(636a) Development and Comparison of Computer-Aided Methods for the Optimal Design of Lyophilized Protein Formulations | AIChE

(636a) Development and Comparison of Computer-Aided Methods for the Optimal Design of Lyophilized Protein Formulations

Authors 

Roughton, B. C. - Presenter, University of Kansas
Camarda, K., University of Kansas
Topp, E. M., Purdue University



Protein drugs are increasingly important, both therapeutically and commercially. Of the top 100 drugs by U.S. sales in the fourth quarter of 2012, 28 were protein drugs or other biologics. Protein drug products are often lyophilized to ensure stability and prolong shelf-life. Lyophilization, or freeze-drying, aims to produce an amorphous solid with minimal water content. Despite the benefits to chemical stability, the lyophilization process itself can cause  protein aggregation in the final drug product. Protein aggregation is undesirable due to product loss during manufacturing, reduced efficacy and increased potential for adverse immune response in patients. Formulation aims to minimize aggregation through the inclusion of excipients or additives. Excipient selection decisions are often based on prior history and/or generate-and-test methods. Neither approach guarantees that a best or even good solution will be found. Computer-aided molecular design (CAMD) offers a methodology for the rational selection of excipients based on the optimization of target formulation properties of a lyophilized drug product. The work here focuses on the properties and design of carbohydrate excipients, which represent the most common class of excipients in lyophilized protein products.

CAMD requires predictive property models for all target excipient properties. Properties of interest include glass-transition temperatures, water content in the lyophilized solid and contribution to protein stability. A statistical framework is presented for descriptor selection and cross-validation of property models to insure that the final developed model correlates well with known data and provides reasonable prediction accuracy for new data. Both linear and non-linear property models are considered. For linear models, descriptor selection is performed using Mallow’s Cp statistic and the model quality is assessed using R2 and Q2. For non-linear models, descriptor selection is guided by parameter sensitivity analysis and model quality is assessed using %AAD and reduced χ2. Prediction accuracy for a designed excipient is quantified through the use of prediction intervals. For further validation of property models, prediction accuracy is compared to experimental error.

Given a set of predictive property models, CAMD next requires a solution method. Stochastic methods are considered here due to the presence of non-linearities in descriptors and property models. Stochastic methods are also desirable due to the ability to quickly generate locally optimal solutions.

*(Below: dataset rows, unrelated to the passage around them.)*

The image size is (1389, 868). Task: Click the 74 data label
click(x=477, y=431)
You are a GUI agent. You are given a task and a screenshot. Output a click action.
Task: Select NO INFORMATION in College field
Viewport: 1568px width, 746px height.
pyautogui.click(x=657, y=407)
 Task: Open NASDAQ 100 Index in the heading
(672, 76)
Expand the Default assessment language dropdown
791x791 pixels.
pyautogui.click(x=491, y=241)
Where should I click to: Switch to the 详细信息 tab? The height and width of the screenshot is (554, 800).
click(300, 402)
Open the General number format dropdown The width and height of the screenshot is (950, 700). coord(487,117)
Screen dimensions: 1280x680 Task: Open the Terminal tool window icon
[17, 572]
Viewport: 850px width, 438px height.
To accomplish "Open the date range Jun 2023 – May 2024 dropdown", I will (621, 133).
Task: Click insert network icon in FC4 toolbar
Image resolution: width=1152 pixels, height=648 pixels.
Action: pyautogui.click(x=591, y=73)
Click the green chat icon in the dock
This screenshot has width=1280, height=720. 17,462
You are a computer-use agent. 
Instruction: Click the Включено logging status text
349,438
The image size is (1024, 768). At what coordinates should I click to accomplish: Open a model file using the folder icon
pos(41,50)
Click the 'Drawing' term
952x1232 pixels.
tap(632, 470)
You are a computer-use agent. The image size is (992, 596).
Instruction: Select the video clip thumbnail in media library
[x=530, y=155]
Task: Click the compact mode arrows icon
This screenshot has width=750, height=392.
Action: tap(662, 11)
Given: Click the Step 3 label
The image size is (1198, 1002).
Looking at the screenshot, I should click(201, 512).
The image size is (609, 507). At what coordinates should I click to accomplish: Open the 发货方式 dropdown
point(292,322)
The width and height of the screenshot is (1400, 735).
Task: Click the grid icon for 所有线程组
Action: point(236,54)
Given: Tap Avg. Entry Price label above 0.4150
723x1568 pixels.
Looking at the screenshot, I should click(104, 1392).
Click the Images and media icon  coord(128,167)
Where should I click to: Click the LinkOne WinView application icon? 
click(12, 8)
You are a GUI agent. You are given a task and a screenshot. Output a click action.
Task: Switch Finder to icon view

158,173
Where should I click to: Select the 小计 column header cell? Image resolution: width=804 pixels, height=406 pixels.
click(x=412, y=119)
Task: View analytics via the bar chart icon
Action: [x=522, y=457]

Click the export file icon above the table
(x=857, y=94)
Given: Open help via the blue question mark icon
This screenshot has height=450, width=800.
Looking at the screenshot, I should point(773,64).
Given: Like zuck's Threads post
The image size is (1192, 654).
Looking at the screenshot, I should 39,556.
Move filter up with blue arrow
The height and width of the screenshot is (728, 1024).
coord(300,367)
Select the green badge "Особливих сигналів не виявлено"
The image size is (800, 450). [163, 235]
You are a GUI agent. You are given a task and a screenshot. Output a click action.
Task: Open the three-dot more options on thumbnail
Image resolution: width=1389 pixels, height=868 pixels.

Due to error in experimental measurement and property prediction, locally optimal solutions may have statistically similar values and may be statistically similar to the global optimal solution.  Thus, multiple solutions may be equally valid and worthy of further consideration. Prediction intervals  are used to compare solutions. The two stochastic methods used are Tabu search and genetic algorithms. Tabu search is a metaheuristic method that uses memory of previous solutions to enhance the search for a new solution. Genetic algorithms use the principles of evolution to guide an initial population of solutions to optimality. Both methods are tuned for the CAMD application and compared to determine if one is better suited as a stochastic CAMD solution method. Comparison results are presented specifically for the excipient design application and also in general for CAMD methods. After tuning, the stochastic methods are used to design carbohydrate excipients for several example proteins. Results between methods and proteins are compared to assess the performance of the CAMD method. The final CAMD method provides a novel lyophilized formulation design tool for the selection of optimal carbohydrate candidates given a protein drug of interest. The final design candidates can be further tested post-design through molecular modeling and/or experimental analysis.